As we know, sociopaths and similarly character-disordered personalities engage in relationships, and in a great many interactions, almost strictly to the extent that they perceive you to be useful to their interests.
I think we can agree that, just as soon as the exploitive personality perceives that your usefulness to him has run its course, it will follow like clockwork that his use for you will correspondingly expend itself.
These personalities measure you against the criterion of your useful shelf-life which, in a sense, puts you in a not so different category from, say, an appliance, or, for that matter, any possession or object whose utility depreciates over time.
From the height of his satisfaction with your optimal utility to him, the sociopath begins a slow, inexorable and, in some cases, disorientingly precipitous, phase of depreciating you. He may, or may not, begin this process by idealizing you. But even if he does, he won’t be idealing you; rather, he’ll be idealizing your utility to him.
I’d like to stress this point again: Sociopaths, and I include all pathological narcissists, never really idealize you; they idealize your present utility to them.
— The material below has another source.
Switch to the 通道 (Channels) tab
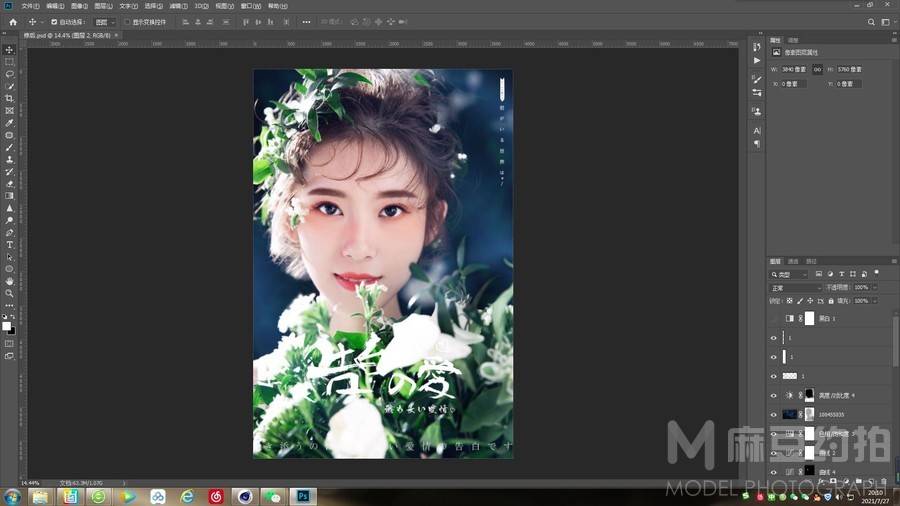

And, of course, from there, it’s all downhill.
When exploiter’s depreciation of you is complete, then it’s time to discard, and replace, you. This constitutes his “moving on.”
If he could list you as a deduction on his tax return, based on your depreciated value to him, he would.
And so his discarding may take a more literal form, like leaving or ending the relationship; or it may take the less literal, but worse, form of his staying (or hanging around) while abdicating, increasingly, any and all sense of accountability in the relationship.
Now that you give him so little of compelling worth, so little to value and use (except, among other conveniences, perhaps a roof over his head), the exploitive “partner” no longer feels he owes you much of anything.
This perspective conveniently enables his conviction of his right to pursue his gratifications elsewhere. Again, this constitutes a form of his “moving on.”
But let’s not mistake what “moving on” means to the sociopath and like-minded personalities: it means finding new victims to exploit.
He may not consciously process his agenda as such (although he might), but we know that this is his agenda.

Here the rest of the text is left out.